Selasa, 23 Mei 2017

Kebenaran



Pandangan kita tentang apapun, tak pernah utuh. Selalu parsial atau subyektif. Dua hal ini saling melengkapi namun bertolak-belakang. Anda bisa saja memilih melihat sesuatu dengan cara komprehensif, pada akhirnya hanya sekadar parsialitas. Sebaliknya, saat kita melihat sesuatu dengan sangat dekat, maka lahirlah subyektifitas.

Hal ini juga berlaku pada kebenaran. Anda tak akan mendapatkannya secara utuh. Bisa saja dari sudut pandang anda, eksistensi telur itu lebih dulu ada mendahului ayam. Di satu sisi, ada juga yang berpendapat sebaliknya. Bahkan mungkin ada yang beranggapan keduanya muncul bersamaan. Entahlah, tanyakan saja pada penciptanya.

Terkadang saya berpikir kenapa kita tak bisa melihat kebenaran itu secara utuh? Saya sering menghadapi masalah terkait pembuktian kebenaran. Itu sangat berat. Karena hal ini bersinggungan langsung dengan pekerjaan saya. Hampir setiap hari saya merumuskan masalah, menentukan sudut pandang, mewancarai sejumlah sumber, verifikasi, verifikasi, dan verifikasi, lalu menulis.

Tapi saya tak pernah puas dengan itu. Karena semua itu tak menghasilkan kebenaran yang komprehensif. Tapi benar, memang tak ada kebenaran mutlak. Kebenaran memiliki nilai relativitas. Dia terikat oleh ruang dan waktu. Kadang juga bercampur dengan ambigu, tabu, kebohongan, dan sangat bergantung pada khalayak.

Hal ini juga mengingatkan saya pada kematian Al-Hallaj. Seorang pemikir Islam yang hidup pada 866 masehi. Dia adalah sufi yang dibesarkan dari kakek beragama Zoroaster dan ayah Islam. Pemikirannya yang sangat tersohor yakni "Akulah Kebenaran". Karena kalimat itu pula ia meninggal mengenaskan, dipenggal pemerintahan masa itu.

Jauh sebelum dia, Socrates sudah merasakan dipenggal karena pemikiran yang sama. Karena sebuah keyakinan, manusia bisa menghakimi sesamanya. Di Indonesia takdir yang sama juga dialami oleh Syeh Siti Jenar.

Pada dasarnya setiap manusia sering berebut kebenaran. Mereka kemudian membentuk koloni yang sepaham, memetakan paham lain dan memusuhinya.
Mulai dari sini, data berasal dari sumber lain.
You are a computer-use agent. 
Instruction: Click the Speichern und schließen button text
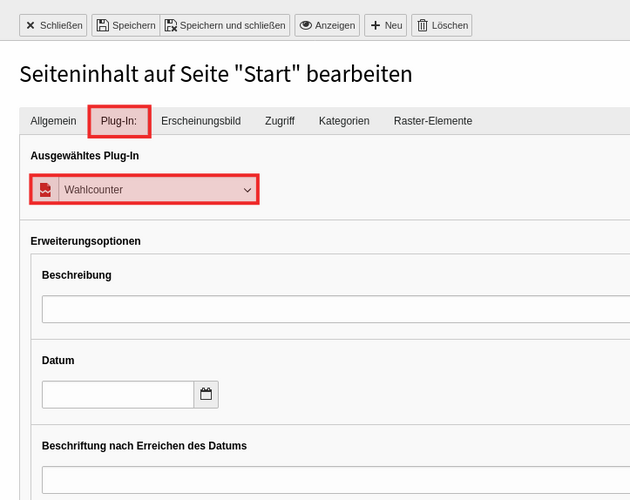(233, 25)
Ada juga manusia yang diam menyembunyikan kebenarannya di dalam batin saja.

Manusia kemudian merumuskan metode untuk mengungkap kebenaran. Metodenya bukan like dan share. Bukan juga beropini tanpa memberi ruang berbagai pihak untuk bicara. Biasanya, saya mendapatkan cerita dari satu pihak tentang tuduhan. Kita dituntut untuk validasi cerita itu.
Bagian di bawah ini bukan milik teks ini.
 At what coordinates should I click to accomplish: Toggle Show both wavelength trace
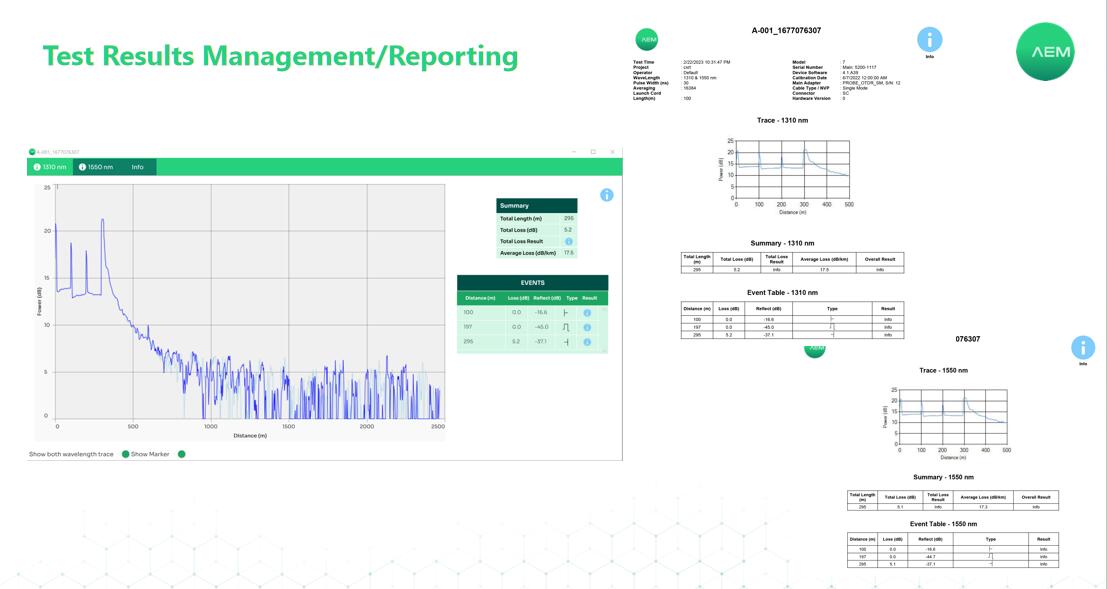126,454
Setiap cerita punya banyak perspektif. Sehingga semua sumber harus diakomodir. Jika sudah valid, anda harus rekonstruksi sebuah cerita dengan sebuah sudut pandang. Nah proses pembentukan sudut pandang bergantung pada siapa anda berpihak. Pada titik ini independensi anda dipertaruhkan.

Berikutnya, kita melakukan pembuktian. Dalam persidangan, pembuktian dilakukan dengan mendatangkan terdakwa, membeberkan bukti yang dimiliki jaksa, saksi, hingga mendengarkan pembelaan terdakwa. Pada dasarnya, prinsip ini wajib kita lakukan dalam keseharian. Ini metode dasar anda untuk menuju kebenaran.
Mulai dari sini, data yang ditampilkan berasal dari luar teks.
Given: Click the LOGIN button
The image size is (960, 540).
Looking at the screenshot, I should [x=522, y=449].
Lalu bagaimana dengan kebenaran sebuah keyakinan? Kebenaran sebuah agama? Apakah kita perlu mendatangkan tuhan, malaikat, para wali tuhan, hingga kitab sucinya? Seharusnya demikian. Kita harus membuktikan kuasa tuhan untuk mendapatkan kebenaran. Masing-masing orang memiliki hasil yang berbeda, tergantung proses pembuktiannya.

Setelah kita membuktikan dan telah menemukan jawaban itu, tugas kita adalah menyampaikan sebuah kebenaran. Maka lahirlah para nabi, para wali, para pemikir, dan lain sebagainya yang menyampaikan sebuah kebenaran. Mereka berani dipenggal karena tahu apa yang diyakini itu telah dibuktikan.

Proses pencarian kebenaran ini seyogyanya kita terapkan dalam keseharian kita. Karena kita tak tahu apa itu kebenaran mutlak, paling tidak kita sudah berusaha membuktikannya. Benar dan salah pada akhirnya menjadi perspektif.